Fully Automated Dried Blood Spot Extraction coupled to Liquid Chromatography-tandem Mass Spectrometry for Therapeutic Drug Monitoring of Immunosuppressants

Abstract

Patients receiving immunosuppressant therapy, require intensive follow-up via therapeutic drug monitoring (TDM). This puts quite a burden on the patient involving frequent hospital visits and venipunctures and could (partially) be resolved by the use of dried blood microsamples (e.g. dried blood spots, DBS). One of the drawbacks of the use of DBS is the requirement for a dedicated, manual sample preparation. Fully automated DBS extraction systems, online coupled to standard liquid chromatography-tandem mass spectrometry (LC-MS/MS) configurations, could provide a solution for that. The aim of this study was to evaluate the use of the DBS-MS 500, online coupled to an LC-MS/MS system, for the TDM of immunosuppressants using DBS. Two methods for the quantification of tacrolimus, sirolimus, everolimus and cyclosporin A, in both DBS and whole blood, were developed and validated based on international guidelines. For the DBS method also DBS-specific parameters were taken into account. Both methods proved to be accurate and reproducible with biases below 11% (20% for the LLOQ) and CVs (%) below 14% (with a single exception) (20% for the LLOQ) over a calibration range from 1 to 50 ng/mL for tacrolimus, sirolimus and everolimus and 20 to 1500 ng/mL for cyclosporin A. Reproducible (CV < 15%) IS-compensated relative recovery values were obtained.

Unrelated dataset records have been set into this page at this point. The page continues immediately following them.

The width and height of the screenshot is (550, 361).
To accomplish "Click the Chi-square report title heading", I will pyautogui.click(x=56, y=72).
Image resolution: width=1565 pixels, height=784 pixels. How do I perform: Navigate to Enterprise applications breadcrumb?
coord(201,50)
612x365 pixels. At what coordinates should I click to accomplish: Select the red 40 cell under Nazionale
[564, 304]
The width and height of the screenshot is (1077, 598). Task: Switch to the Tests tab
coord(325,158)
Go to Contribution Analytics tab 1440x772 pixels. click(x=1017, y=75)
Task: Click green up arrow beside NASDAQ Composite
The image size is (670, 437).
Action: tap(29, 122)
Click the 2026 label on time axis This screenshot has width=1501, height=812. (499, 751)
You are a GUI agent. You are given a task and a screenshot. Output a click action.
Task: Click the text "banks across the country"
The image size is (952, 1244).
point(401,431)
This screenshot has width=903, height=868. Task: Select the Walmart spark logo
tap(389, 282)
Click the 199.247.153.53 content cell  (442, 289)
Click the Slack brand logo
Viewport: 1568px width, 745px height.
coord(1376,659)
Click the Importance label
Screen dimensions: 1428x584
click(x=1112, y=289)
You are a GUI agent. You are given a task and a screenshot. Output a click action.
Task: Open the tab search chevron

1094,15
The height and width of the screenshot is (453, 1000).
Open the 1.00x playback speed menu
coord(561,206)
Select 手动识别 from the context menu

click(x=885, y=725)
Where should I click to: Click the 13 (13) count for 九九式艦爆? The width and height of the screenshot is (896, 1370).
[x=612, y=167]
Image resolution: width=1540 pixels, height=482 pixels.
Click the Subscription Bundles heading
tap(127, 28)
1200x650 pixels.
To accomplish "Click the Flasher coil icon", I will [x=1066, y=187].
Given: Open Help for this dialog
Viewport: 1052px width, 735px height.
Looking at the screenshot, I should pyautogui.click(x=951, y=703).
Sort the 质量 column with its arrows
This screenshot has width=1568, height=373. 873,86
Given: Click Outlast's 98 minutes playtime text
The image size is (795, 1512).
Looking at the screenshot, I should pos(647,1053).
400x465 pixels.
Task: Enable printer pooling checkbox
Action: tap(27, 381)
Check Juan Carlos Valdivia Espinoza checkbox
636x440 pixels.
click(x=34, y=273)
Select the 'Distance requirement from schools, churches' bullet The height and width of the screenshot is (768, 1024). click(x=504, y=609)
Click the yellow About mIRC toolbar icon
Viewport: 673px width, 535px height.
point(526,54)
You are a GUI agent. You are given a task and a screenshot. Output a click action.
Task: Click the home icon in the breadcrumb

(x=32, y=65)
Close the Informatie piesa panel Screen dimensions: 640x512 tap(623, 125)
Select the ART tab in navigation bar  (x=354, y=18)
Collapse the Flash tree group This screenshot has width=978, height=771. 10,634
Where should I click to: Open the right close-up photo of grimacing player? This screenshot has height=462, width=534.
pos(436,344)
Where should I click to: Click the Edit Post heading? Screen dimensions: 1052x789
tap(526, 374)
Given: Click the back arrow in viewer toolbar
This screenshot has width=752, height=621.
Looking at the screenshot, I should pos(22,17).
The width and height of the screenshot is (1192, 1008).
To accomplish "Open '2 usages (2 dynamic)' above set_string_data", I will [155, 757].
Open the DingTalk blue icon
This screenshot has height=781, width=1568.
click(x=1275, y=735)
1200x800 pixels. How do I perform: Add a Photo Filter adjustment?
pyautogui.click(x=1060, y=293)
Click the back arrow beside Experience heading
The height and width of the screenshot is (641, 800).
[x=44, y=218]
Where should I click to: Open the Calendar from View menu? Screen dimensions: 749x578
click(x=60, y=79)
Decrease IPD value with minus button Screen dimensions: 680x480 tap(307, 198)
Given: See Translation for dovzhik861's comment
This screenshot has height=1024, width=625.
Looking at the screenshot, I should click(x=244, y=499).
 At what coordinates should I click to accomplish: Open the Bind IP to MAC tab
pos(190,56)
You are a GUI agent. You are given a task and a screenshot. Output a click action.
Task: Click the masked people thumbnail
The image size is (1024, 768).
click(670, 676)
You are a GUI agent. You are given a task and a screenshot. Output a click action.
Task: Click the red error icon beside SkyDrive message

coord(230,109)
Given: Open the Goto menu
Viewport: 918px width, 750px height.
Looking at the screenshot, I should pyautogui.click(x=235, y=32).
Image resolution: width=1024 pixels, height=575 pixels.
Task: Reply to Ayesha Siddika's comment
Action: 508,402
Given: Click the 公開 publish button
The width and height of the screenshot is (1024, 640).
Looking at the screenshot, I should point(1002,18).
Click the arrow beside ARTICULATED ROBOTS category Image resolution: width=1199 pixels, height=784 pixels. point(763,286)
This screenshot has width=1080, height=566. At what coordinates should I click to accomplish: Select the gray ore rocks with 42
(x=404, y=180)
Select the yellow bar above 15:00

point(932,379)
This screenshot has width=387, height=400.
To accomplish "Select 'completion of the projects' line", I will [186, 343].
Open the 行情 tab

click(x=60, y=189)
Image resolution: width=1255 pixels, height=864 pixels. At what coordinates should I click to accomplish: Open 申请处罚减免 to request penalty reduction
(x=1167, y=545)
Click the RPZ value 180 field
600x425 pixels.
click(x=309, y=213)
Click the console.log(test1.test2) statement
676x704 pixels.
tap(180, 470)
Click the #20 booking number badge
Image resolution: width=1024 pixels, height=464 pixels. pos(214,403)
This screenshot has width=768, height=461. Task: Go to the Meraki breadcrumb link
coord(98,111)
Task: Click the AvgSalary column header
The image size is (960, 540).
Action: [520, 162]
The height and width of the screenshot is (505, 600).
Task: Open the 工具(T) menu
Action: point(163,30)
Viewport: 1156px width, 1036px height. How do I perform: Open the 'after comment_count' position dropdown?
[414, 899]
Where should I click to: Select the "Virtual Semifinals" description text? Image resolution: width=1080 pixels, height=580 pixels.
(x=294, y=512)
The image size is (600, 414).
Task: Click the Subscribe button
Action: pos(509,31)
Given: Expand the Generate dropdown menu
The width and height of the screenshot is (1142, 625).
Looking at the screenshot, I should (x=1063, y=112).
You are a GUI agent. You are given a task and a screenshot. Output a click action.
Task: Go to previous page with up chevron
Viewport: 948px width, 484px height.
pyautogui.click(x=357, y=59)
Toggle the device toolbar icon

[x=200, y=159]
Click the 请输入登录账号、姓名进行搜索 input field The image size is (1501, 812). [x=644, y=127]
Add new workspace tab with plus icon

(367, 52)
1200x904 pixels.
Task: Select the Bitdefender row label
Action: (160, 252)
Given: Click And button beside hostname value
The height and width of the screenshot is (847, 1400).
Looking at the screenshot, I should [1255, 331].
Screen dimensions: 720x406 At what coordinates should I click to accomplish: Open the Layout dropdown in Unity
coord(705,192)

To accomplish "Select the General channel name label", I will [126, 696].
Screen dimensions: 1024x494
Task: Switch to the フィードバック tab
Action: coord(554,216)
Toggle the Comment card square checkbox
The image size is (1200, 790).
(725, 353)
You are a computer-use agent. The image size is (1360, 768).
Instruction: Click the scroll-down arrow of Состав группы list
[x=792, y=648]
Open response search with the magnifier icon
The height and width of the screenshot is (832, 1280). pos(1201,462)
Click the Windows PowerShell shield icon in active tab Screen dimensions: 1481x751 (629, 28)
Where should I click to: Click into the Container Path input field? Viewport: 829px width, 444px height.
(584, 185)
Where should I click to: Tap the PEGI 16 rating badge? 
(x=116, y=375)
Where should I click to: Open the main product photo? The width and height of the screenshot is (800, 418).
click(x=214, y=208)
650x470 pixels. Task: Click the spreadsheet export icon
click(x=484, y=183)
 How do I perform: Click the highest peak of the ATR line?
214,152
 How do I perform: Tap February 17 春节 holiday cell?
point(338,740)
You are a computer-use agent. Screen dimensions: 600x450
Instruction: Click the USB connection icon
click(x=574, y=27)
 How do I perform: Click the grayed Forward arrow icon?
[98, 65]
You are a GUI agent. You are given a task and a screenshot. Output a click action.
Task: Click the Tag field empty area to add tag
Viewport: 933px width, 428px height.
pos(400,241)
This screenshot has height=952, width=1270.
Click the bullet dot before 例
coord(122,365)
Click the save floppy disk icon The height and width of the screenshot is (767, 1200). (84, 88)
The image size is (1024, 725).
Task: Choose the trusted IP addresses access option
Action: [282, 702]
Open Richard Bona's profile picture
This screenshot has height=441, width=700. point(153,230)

However, a hematocrit-dependent relative recovery was observed for DBS, with lower hematocrit values yielding higher relative recoveries (and vice versa). Relative to the reference hematocrit of 0.37, this difference exceeded 15% at hematocrit extremes (0.18 and 0.60). Application on venous left-over patient samples showed reasonable agreement between the results of both methodologies (8,6,9 and 9/10 mean DBS results within 20% of the mean whole blood result for tacrolimus, sirolimus, everolimus and cyclosporin A, respectively), although also here an impact of the hematocrit could be discerned. As a next step, larger patient sets are needed to allow a better insight on how (correction for) the hct effect affects the quantification of immunosuppressants via fully automated DBS analysis.